On the other hand: Kindle Unlimited is…confusing.

A screencap from the Kindle Unlimited pages read chart. 90,002 total pages read; starting around 3000 in 2015, rising to 17,000 or so in 2019, none in 2020-2021, a trickle in 2022-2023, and 37,500 in 2024.

** For those who have not wrangled KU: “Pages” are a standardized unit used in KU and tend to trend higher than the paper pages of a book. Ex. The Healers’ Road is 611 KU pages, but only 288 in print. In other words, this represents about 150 copies, although it also includes partial read-throughs (one “copy” might be two or ten or a hundred partial read-throughs).

I don’t know what’s going on here, but I certainly welcome the readers. 2020-2022 were the years when I pulled all my books from Kindle Unlimited and tried to go wide on other storefronts. (I believe the trickle of pages were from people who had already “borrowed” it but hadn’t read yet?) However, I didn’t have the energy or time to promote them there, and reversed my decision in late 2023. The timing of this decision was terrible. But we can’t undo that.

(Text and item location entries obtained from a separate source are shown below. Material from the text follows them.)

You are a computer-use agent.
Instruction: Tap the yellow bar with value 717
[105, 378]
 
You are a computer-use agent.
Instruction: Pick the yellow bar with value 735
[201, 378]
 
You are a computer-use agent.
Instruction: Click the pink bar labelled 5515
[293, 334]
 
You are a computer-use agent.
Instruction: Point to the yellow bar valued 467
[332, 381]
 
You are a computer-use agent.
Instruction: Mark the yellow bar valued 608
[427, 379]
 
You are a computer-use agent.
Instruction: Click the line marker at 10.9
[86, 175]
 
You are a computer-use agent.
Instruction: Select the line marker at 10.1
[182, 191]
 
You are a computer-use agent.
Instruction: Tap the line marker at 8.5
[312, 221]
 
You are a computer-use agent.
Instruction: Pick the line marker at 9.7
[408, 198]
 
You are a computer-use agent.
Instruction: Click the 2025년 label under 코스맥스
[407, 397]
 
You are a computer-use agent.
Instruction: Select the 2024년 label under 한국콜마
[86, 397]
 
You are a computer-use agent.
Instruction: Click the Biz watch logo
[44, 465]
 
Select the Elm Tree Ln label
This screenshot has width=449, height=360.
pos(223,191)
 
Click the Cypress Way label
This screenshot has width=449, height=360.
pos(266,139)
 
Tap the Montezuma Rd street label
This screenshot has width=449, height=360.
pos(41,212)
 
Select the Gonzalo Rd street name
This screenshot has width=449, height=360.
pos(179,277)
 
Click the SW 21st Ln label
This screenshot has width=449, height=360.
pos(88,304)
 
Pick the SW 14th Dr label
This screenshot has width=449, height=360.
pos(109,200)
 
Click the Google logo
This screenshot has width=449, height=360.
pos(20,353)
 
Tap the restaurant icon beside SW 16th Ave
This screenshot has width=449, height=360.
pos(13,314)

I don’t really know why 2024 was so much higher than the others. I have run an ad or two and entered Healers’ Road in one group promotion (although it only partly overlapped the group’s target market). That might be why. We’ll see how next year goes, I guess.

Putting these together, along with a tiny blip from the other markets in 2020-2022:

Screenshot from KDP’s royalties chart. Total over 10 years, $2,341.76. There is a sizeable blip in early 2015, from the ads mentioned above; 2021-2024 have been fairly steady around $25 per month.

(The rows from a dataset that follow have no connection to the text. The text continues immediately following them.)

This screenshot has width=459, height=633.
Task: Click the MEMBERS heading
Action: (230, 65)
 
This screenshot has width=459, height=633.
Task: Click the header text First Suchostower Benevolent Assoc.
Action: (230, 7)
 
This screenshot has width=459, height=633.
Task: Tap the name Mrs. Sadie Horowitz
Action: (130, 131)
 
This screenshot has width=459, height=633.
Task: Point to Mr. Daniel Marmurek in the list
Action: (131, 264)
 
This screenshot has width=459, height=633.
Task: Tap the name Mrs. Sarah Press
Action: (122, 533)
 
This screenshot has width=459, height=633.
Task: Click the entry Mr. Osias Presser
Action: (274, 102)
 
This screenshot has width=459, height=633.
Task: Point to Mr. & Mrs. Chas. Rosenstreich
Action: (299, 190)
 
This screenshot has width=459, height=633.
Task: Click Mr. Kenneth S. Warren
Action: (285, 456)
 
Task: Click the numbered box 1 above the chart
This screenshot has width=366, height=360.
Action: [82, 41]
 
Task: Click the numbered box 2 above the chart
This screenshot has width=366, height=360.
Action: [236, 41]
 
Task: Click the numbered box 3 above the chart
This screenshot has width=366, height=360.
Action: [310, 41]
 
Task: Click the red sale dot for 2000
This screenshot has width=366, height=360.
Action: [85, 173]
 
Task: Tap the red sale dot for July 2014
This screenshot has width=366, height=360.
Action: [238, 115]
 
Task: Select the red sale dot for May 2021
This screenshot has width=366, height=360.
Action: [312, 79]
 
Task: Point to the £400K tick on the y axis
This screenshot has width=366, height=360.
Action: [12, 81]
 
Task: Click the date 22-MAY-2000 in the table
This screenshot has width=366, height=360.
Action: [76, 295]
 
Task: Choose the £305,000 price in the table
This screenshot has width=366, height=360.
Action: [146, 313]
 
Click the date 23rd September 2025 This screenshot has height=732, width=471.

a) an average of $25 per month is humbling, however:

b) the last $0 month was August 2016. (January 2017 was extremely close, but not zero.)


Conclusion

The conclusion here is kind of a mantra for me: I’m still here. Am I a success? No. By basically any metric, no. Except that I have not given up. Sheer bloody-minded, hanging-on-by-the-teeth determination is something I come back to a lot — it’s why I’m still on earth, and it’s why I’m still doing this. (Just noting that Keifon takes a surname that translates as “one who perseveres” in book 2. He’s not a self-insert, but it’s not a coincidence.)

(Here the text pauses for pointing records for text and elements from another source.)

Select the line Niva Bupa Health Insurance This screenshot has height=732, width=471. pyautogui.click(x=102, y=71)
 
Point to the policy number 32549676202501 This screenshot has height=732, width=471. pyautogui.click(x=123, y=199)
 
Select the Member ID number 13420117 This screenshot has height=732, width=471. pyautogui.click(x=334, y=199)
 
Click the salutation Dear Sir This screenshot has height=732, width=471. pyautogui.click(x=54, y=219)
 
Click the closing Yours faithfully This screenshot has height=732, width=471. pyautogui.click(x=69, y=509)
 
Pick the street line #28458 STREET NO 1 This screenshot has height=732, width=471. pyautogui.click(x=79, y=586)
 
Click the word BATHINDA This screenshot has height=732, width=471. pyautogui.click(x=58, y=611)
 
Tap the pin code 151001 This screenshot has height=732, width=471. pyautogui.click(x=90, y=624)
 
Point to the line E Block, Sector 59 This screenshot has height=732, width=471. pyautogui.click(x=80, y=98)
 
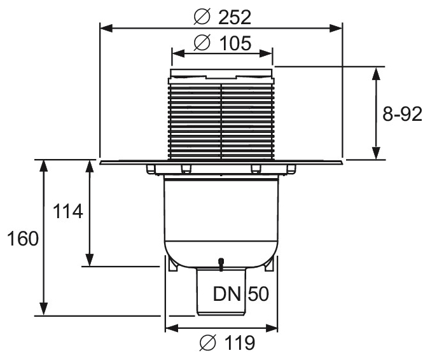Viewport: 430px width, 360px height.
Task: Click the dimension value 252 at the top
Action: [x=235, y=18]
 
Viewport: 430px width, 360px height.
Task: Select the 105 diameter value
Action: [x=235, y=43]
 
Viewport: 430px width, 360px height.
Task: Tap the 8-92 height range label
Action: [x=402, y=114]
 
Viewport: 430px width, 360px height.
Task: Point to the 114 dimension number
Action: [x=67, y=211]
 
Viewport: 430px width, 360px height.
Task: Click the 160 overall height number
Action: [x=22, y=239]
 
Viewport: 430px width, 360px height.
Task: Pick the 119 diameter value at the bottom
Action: [x=239, y=342]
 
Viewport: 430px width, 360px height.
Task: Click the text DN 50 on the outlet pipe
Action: [x=241, y=294]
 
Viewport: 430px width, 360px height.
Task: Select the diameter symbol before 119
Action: [x=208, y=342]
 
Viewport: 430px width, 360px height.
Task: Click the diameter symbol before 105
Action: [x=202, y=43]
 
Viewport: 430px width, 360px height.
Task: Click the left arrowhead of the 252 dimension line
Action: [x=106, y=28]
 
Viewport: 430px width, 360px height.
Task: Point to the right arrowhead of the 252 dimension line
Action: [x=336, y=28]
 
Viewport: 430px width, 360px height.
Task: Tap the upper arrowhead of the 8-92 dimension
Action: [x=377, y=73]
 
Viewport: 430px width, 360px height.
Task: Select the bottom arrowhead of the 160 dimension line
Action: [x=43, y=309]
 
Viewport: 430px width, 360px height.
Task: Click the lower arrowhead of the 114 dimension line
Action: [x=90, y=260]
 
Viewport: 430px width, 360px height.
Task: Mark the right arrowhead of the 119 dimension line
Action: [x=272, y=328]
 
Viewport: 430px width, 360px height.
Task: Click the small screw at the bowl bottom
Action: [x=221, y=264]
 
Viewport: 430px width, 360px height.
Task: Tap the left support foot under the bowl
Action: [x=173, y=265]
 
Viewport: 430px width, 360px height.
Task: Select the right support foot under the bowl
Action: [x=269, y=265]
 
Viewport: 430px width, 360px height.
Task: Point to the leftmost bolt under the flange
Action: [x=151, y=169]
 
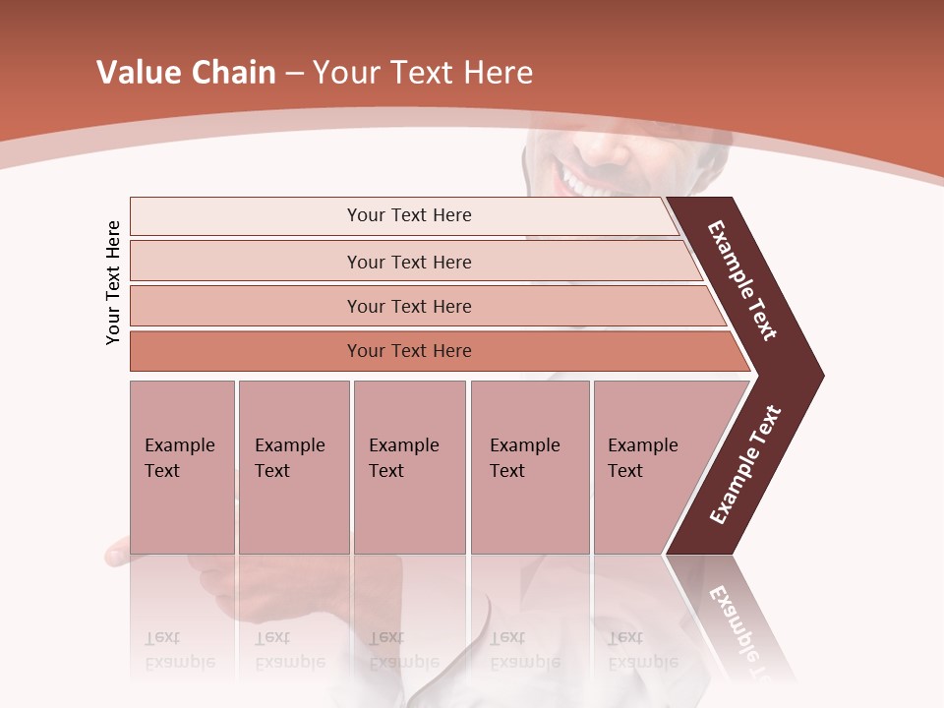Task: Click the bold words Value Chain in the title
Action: click(186, 73)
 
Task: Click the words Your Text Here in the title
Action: click(423, 73)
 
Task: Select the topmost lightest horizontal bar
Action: click(409, 215)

But I don’t expect to succeed. It would have happened by now if it were going to happen. Success is not why I’m here. Perseverance itself is why I’m here. I don’t try for the sake of winning; I try for the sake of trying, and maybe that’s why I seem to be constitutionally incapable of giving up. Besides, I love writing. The marketing and promotion side drives me up a wall sometimes, but I still love writing, and I love sharing it enough to make the marketing-and-promotion stuff worth doing.

If you’ve read The Healers’ Road, thank you. I learned a lot in writing it, I’ve learned a lot since then, and I hope to keep learning. Even though there are choices I’d make differently if I were to write it now, I still love the characters and the story. Even this much later, and with all its flaws. And that’s the thing: If I were to write it again now, it would be a different story. It’s a product of the person I was at the time.